## Passage given:

━━━━━━━━━━

Very interesting comment ... Where do you draw such conclusion from ?

IMO this draft has nothing to do with BGP-LS at all ...

BGP-LS is gathering data from network elements to controller ... this draft
is installing SIDs from controller to ingress network elements. While
mutually required for some solutions they are completely orthogonal to each
other.

Best,
R.


On Thu, Jun 21, 2018 at 2:02 AM, Susan Hares <shares@ndzh.com> wrote:

> Warren, Robert, Acee:
>
>
>
> Warren has a valid question.  I cannot find a long mail thread on
> transitive or non-transitive for this specific attribute.
>
>
>
> Answering Warren’s question about discussions in WG also requires it
> within a larger discussion. The mechanism in draft-idr-bgp-prefix-sid-25.txt
> is a BGP  attribute sent as an exception if the BGP-LS service for Segment
> Routing (SR) is not available. The BGP-LS service for SR routing consists
> of BGP-LS NLRI and BGP Attributes.  Draft-idr-bgp-prefix-sid’s mechanism
> expands the traffic flow burden for BGP beyond just BGP-LS peers. Is this
> wise beyond a single AS?

━━━━━━━━━━

## Given data:
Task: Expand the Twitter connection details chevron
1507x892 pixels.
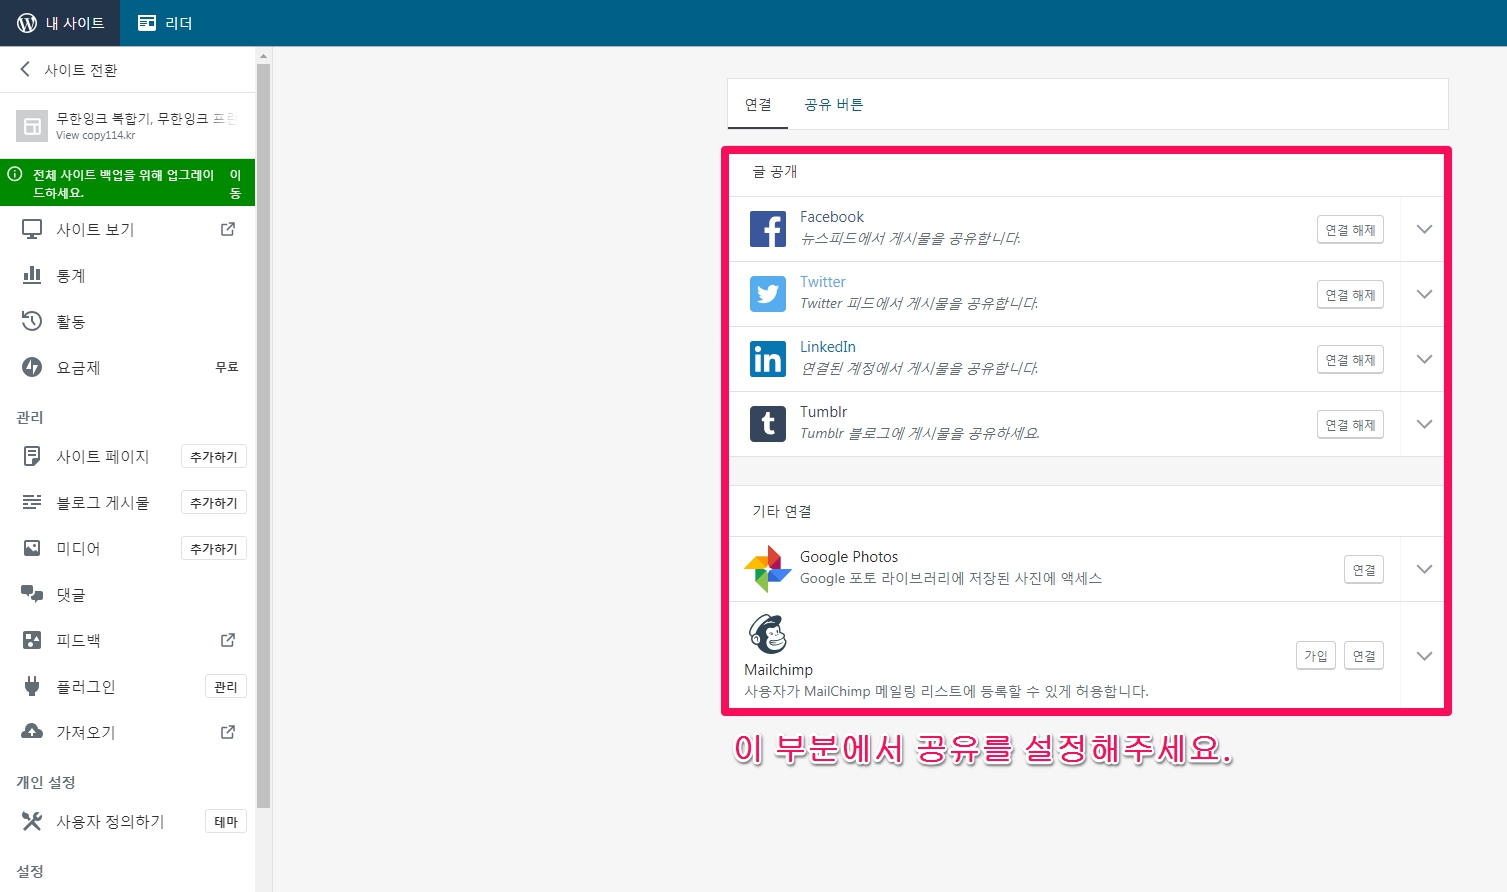Action: (1424, 294)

━━━━━━━━━━

## Given task 1:
In the BGP-LS passage, what does the reply say this draft installs, and in which direction?
## Given task 2:
Resume the BGP-LS passage from the point where it stops.

## Reply 1:
It installs SIDs from the controller to ingress network elements.

## Reply 2:
>
>
>
> Some long-term participants of IDR say it is unwise to expand BGP-LS to SR
> routing (Robert Raszuk, Tony Li). Therefore I suspect that restricting
> draft-idr-bgp-prefix-sid to a non-transitive attribute lessens some
> concerns, but does not resolve the main issues.
>
>
>
> The question of transitive or non-transitive depends on what you think SR
> and BGP’s mechanisms for SR should do. If you think SR is a vibrant
> technology which would should help to mature, then you may want to make it
> easy for the multiple ASes within a Data Center to use the SR functions.
> If this is your belief, then the attribute should be transitive.
>
>
>
> If you are concerned about BGP-LS and SR requiring additional resources of
> BGP peers which do not support BGP-LS, then you will want the attribute to
> be non-transitive or refuse to standardize this mechanism.
>
>
>
> To review IDR’s decision (and the IESG should), you will need to put in
> the context of the entire SR mechanisms that are forthcoming in BGP based
> on the SR Architecture decided by SPRING.  The IESG has approved SR
> architecture and main applications (draft-ietf-spring-segment-routing,
>  draft-ietf-spring-segment-routing-central-epe-10.txt., and
> drat-ietf-segment-routing-msdc-09.txt), but it has not looked at the
> mechanisms for SR extensions to BGP-LS or the concept of extending BGP-LS.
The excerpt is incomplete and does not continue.